On June 16, I made a note in the spreadsheet saying this was getting really hard. My chiropractor wanted to keep seeing me twice a week, which meant $50 in copays per week, and $200 a month, even though I told her I’d like to start coming less frequently. What I didn’t tell her is that part of me kind of thinks chiropractors don’t really do anything? It’s the same part of me that thinks yoga is for idiots. I do yoga every week, but sometimes I roll my eyes while I’m doing it.
Dog food costs $25. I didn’t know this before I was keeping track of my daily expenses. Has it always cost $25?! That seems like a lot!
On June 17 we were so negative it was ridiculous. I had run out of Tylenol, which is one of the only medications you can take while pregnant, and was the only thing that was alleviating my allergy-related sinus headaches. Was I just supposed to have a headache until the next day when my budget had room in it? No. I would go farther into the red because it had to happen. I was also hosting a play reading at my house that night and had told people I would be feeding them. I agonized for HOURS about what kind of food to get, and settled on pizza (and salad for the lactose-intolerant among them), but not before trying to get away with chips and salsa. My husband said I needed to feed people real food because they were doing me a favor and even though we were on a budget, I needed to not be a dick about it. In the end, nobody ate the salad and most people didn’t even want pizza. I felt a little smug satisfaction about that—until I looked in my wallet after everyone had gone home and realized I had dry cleaning to pick up from a month ago. How was I going to afford to pay for dry cleaning?!
Ultimately it worked out okay, but mostly because we were lucky. My husband won a $500 gift card to a local grocery store in some kind of confusing and embarrassing sweepstakes he entered and it helped us make our budget in June. Our auxiliary fund came to $791.15 for the month, which is under the $800 I calculated we can afford in extra costs per month. Ideally, we wouldn’t spend very much of that money every month, so that we’re actually putting money away for the future (but one thing at a time). By the end of June, my husband was over his $20 a day budget by only $3.59 and I was over by only $1.57. So I won. Yes, we were still over, but it was so close that I count it as a win.
The conclusion I came to is that it’s not as impossible as it seems. We are continuing the $20 a day challenge for July, and I am continuing to call it a challenge so that it seems like more of a choice and less of a requirement, though it is 100% a requirement.

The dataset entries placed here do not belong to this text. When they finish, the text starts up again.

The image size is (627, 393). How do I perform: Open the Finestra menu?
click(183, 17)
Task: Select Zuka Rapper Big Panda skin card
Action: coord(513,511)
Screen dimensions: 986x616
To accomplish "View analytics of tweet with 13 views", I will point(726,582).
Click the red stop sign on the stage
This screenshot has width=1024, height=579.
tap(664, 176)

This kind of endeavor also makes me look really hard at my choices and at the luxury of being a playwright/actor/blogger/screenwriter/tutor/babysitter instead of a person who works in an office and takes home a regular paycheck. I am lucky to be able to afford to do what I love, and I should appreciate that this budget is a sacrifice I have to make.

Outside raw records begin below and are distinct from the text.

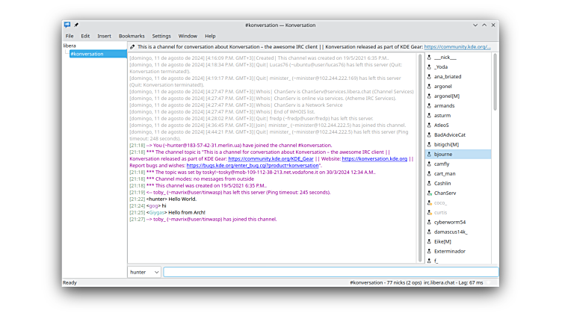Click the pin icon in the title bar
The image size is (562, 316).
pos(76,25)
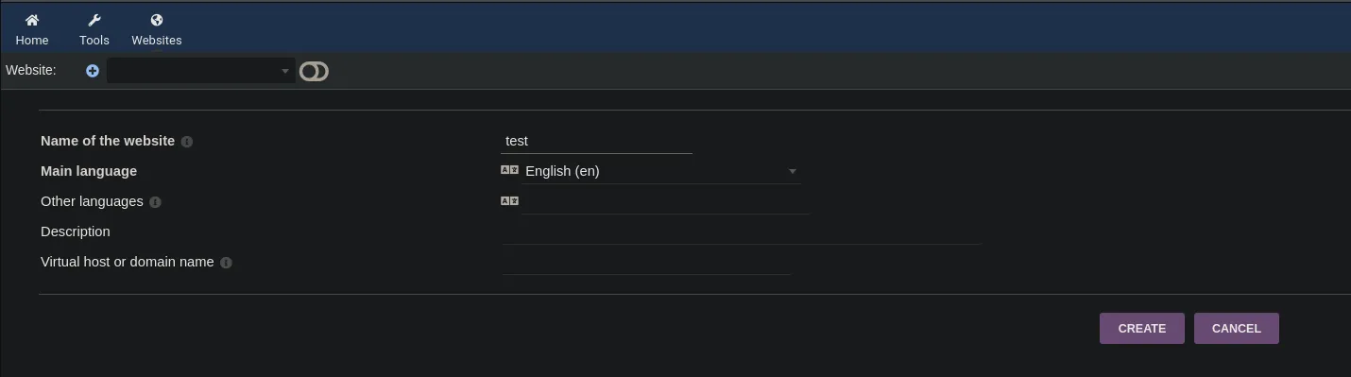
Task: Go to the Tools menu label
Action: (x=94, y=41)
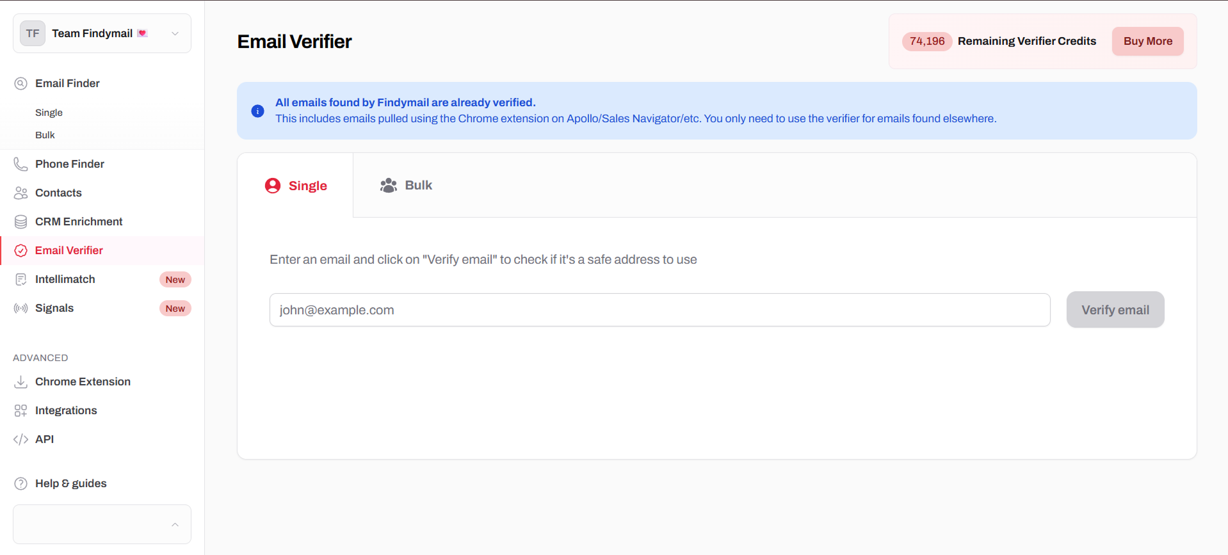Focus the john@example.com email input field

tap(659, 310)
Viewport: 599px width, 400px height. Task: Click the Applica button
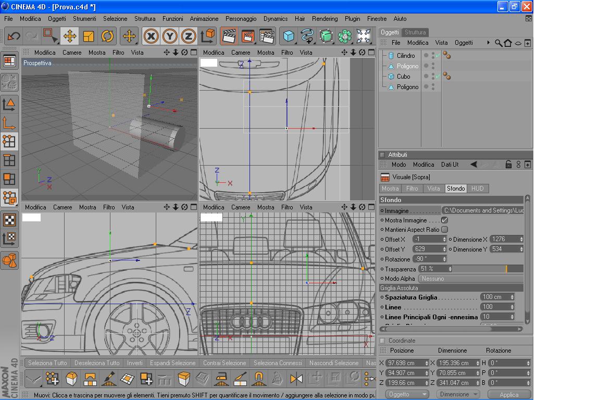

But you guys: This is actually pretty doable, if you’re interested in saving money. Here are some tips.
1. If you drink, try stopping (ugh I know, horrible idea, but it just makes CENTS *barf*).

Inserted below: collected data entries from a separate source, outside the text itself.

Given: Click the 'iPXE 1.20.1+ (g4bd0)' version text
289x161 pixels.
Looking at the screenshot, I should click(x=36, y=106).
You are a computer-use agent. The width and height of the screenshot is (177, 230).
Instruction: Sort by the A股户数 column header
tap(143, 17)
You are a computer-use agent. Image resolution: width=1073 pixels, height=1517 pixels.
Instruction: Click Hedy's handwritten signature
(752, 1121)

2. Go to the super cheap grocery store that is too crowded with elderly eastern European ladies and stresses you out. The deals are worth it.
3. Realize that every event you want to attend has expenses attached to it. Train tickets, gas money, food at said event, movie tickets—these all cost actual dollars! My town has free movies outdoors on Thursday nights in the summer and you can bring cheese and beach chairs and I dare say it’s just as fun as going to a bar (no it’s not, but I can’t drink anyway and it’s something to do and it’s free).
4. Don’t let marketing fool you. You don’t need that limited edition whiskey and you probably also don’t need so many appliances to warm baby paraphernalia.
Try it! Tell me how it goes.
Emily Kaye Lazzaro is a playwright, actor, and blogger from Somerville, Massachusetts.